TASK TO CARRY OUT>
Please return all the records exactly, with nothing left out.

RECORDS FOR THE EXERCISE>
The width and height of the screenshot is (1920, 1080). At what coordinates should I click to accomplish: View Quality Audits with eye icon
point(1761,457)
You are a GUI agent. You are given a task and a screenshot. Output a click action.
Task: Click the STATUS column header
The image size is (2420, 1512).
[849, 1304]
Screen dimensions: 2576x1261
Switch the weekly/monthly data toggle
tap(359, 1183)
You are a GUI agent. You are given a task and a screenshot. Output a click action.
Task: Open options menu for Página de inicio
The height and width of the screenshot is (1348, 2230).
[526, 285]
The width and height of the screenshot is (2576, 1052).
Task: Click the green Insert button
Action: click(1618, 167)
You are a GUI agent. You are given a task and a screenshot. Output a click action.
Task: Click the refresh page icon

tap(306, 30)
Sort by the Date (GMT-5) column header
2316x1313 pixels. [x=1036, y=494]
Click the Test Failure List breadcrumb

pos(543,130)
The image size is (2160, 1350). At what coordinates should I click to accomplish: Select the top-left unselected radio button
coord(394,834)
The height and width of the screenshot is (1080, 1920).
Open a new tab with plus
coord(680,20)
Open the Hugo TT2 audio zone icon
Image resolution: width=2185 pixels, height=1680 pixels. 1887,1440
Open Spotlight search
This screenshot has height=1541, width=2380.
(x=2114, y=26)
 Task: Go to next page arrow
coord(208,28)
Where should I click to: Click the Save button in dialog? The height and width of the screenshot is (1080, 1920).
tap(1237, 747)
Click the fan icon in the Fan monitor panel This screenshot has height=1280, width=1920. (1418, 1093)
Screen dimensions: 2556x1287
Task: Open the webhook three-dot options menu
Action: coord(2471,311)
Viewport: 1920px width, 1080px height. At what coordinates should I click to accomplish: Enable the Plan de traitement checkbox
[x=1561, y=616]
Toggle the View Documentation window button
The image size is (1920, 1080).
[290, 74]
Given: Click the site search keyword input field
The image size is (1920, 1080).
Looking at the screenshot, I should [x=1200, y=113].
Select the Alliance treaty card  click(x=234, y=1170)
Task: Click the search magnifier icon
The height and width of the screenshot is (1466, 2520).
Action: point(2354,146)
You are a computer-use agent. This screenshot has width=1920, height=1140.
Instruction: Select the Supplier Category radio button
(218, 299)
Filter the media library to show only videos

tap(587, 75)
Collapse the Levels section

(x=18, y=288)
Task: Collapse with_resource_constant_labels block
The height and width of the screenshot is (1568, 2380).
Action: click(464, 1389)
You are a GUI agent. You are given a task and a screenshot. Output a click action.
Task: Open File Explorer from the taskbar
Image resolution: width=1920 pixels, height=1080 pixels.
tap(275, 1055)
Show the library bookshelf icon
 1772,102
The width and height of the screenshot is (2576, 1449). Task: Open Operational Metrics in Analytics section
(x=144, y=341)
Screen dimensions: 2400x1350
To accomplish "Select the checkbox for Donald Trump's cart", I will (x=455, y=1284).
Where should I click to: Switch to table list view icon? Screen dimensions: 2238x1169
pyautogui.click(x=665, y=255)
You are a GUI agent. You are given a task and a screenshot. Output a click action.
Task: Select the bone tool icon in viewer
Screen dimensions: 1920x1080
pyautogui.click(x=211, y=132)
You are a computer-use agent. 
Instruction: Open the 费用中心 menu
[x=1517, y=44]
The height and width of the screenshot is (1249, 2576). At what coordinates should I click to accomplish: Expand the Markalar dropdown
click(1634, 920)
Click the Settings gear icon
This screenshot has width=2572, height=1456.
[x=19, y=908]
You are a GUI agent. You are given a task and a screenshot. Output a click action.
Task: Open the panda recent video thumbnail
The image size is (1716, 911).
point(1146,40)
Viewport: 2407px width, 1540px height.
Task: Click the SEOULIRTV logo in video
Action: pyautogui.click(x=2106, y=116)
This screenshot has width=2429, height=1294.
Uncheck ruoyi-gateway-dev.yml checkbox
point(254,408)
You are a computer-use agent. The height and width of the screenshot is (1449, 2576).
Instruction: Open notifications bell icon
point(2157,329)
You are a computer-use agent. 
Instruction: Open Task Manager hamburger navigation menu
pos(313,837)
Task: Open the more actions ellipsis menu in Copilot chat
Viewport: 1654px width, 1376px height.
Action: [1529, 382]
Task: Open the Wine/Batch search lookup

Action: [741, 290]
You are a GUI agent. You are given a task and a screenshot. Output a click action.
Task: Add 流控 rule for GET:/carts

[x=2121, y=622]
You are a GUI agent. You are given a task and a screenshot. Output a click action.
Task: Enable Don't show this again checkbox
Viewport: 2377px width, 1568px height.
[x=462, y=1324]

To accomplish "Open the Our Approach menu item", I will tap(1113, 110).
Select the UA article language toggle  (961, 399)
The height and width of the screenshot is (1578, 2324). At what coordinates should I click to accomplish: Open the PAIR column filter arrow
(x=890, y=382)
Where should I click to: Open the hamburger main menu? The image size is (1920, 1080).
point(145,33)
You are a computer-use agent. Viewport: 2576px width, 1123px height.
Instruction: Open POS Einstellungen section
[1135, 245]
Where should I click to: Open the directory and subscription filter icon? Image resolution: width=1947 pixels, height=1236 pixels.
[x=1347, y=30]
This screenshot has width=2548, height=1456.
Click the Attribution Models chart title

RESPONSE FOR THIS EXERCISE>
The width and height of the screenshot is (1920, 1080). At what coordinates should I click to accomplish: View Quality Audits with eye icon
point(1761,457)
You are a GUI agent. You are given a task and a screenshot. Output a click action.
Task: Click the STATUS column header
The image size is (2420, 1512).
[849, 1304]
Screen dimensions: 2576x1261
Switch the weekly/monthly data toggle
tap(359, 1183)
You are a GUI agent. You are given a task and a screenshot. Output a click action.
Task: Open options menu for Página de inicio
The height and width of the screenshot is (1348, 2230).
[526, 285]
The width and height of the screenshot is (2576, 1052).
Task: Click the green Insert button
Action: click(1618, 167)
You are a GUI agent. You are given a task and a screenshot. Output a click action.
Task: Click the refresh page icon

tap(306, 30)
Sort by the Date (GMT-5) column header
2316x1313 pixels. [x=1036, y=494]
Click the Test Failure List breadcrumb

pos(543,130)
The image size is (2160, 1350). At what coordinates should I click to accomplish: Select the top-left unselected radio button
coord(394,834)
The height and width of the screenshot is (1080, 1920).
Open a new tab with plus
coord(680,20)
Open the Hugo TT2 audio zone icon
Image resolution: width=2185 pixels, height=1680 pixels. 1887,1440
Open Spotlight search
This screenshot has height=1541, width=2380.
(x=2114, y=26)
 Task: Go to next page arrow
coord(208,28)
Where should I click to: Click the Save button in dialog? The height and width of the screenshot is (1080, 1920).
tap(1237, 747)
Click the fan icon in the Fan monitor panel This screenshot has height=1280, width=1920. (1418, 1093)
Screen dimensions: 2556x1287
Task: Open the webhook three-dot options menu
Action: coord(2471,311)
Viewport: 1920px width, 1080px height. At what coordinates should I click to accomplish: Enable the Plan de traitement checkbox
[x=1561, y=616]
Toggle the View Documentation window button
The image size is (1920, 1080).
[290, 74]
Given: Click the site search keyword input field
The image size is (1920, 1080).
Looking at the screenshot, I should [x=1200, y=113].
Select the Alliance treaty card  click(x=234, y=1170)
Task: Click the search magnifier icon
The height and width of the screenshot is (1466, 2520).
Action: point(2354,146)
You are a computer-use agent. This screenshot has width=1920, height=1140.
Instruction: Select the Supplier Category radio button
(218, 299)
Filter the media library to show only videos

tap(587, 75)
Collapse the Levels section

(x=18, y=288)
Task: Collapse with_resource_constant_labels block
The height and width of the screenshot is (1568, 2380).
Action: click(464, 1389)
You are a GUI agent. You are given a task and a screenshot. Output a click action.
Task: Open File Explorer from the taskbar
Image resolution: width=1920 pixels, height=1080 pixels.
tap(275, 1055)
Show the library bookshelf icon
 1772,102
The width and height of the screenshot is (2576, 1449). Task: Open Operational Metrics in Analytics section
(x=144, y=341)
Screen dimensions: 2400x1350
To accomplish "Select the checkbox for Donald Trump's cart", I will (x=455, y=1284).
Where should I click to: Switch to table list view icon? Screen dimensions: 2238x1169
pyautogui.click(x=665, y=255)
You are a GUI agent. You are given a task and a screenshot. Output a click action.
Task: Select the bone tool icon in viewer
Screen dimensions: 1920x1080
pyautogui.click(x=211, y=132)
You are a computer-use agent. 
Instruction: Open the 费用中心 menu
[x=1517, y=44]
The height and width of the screenshot is (1249, 2576). At what coordinates should I click to accomplish: Expand the Markalar dropdown
click(1634, 920)
Click the Settings gear icon
This screenshot has width=2572, height=1456.
[x=19, y=908]
You are a GUI agent. You are given a task and a screenshot. Output a click action.
Task: Open the panda recent video thumbnail
The image size is (1716, 911).
point(1146,40)
Viewport: 2407px width, 1540px height.
Task: Click the SEOULIRTV logo in video
Action: pyautogui.click(x=2106, y=116)
This screenshot has width=2429, height=1294.
Uncheck ruoyi-gateway-dev.yml checkbox
point(254,408)
You are a computer-use agent. The height and width of the screenshot is (1449, 2576).
Instruction: Open notifications bell icon
point(2157,329)
You are a computer-use agent. 
Instruction: Open Task Manager hamburger navigation menu
pos(313,837)
Task: Open the more actions ellipsis menu in Copilot chat
Viewport: 1654px width, 1376px height.
Action: [1529, 382]
Task: Open the Wine/Batch search lookup

Action: [741, 290]
You are a GUI agent. You are given a task and a screenshot. Output a click action.
Task: Add 流控 rule for GET:/carts

[x=2121, y=622]
You are a GUI agent. You are given a task and a screenshot. Output a click action.
Task: Enable Don't show this again checkbox
Viewport: 2377px width, 1568px height.
[x=462, y=1324]

To accomplish "Open the Our Approach menu item", I will tap(1113, 110).
Select the UA article language toggle  (961, 399)
The height and width of the screenshot is (1578, 2324). At what coordinates should I click to accomplish: Open the PAIR column filter arrow
(x=890, y=382)
Where should I click to: Open the hamburger main menu? The image size is (1920, 1080).
point(145,33)
You are a computer-use agent. Viewport: 2576px width, 1123px height.
Instruction: Open POS Einstellungen section
[1135, 245]
Where should I click to: Open the directory and subscription filter icon? Image resolution: width=1947 pixels, height=1236 pixels.
[x=1347, y=30]
This screenshot has width=2548, height=1456.
Click the Attribution Models chart title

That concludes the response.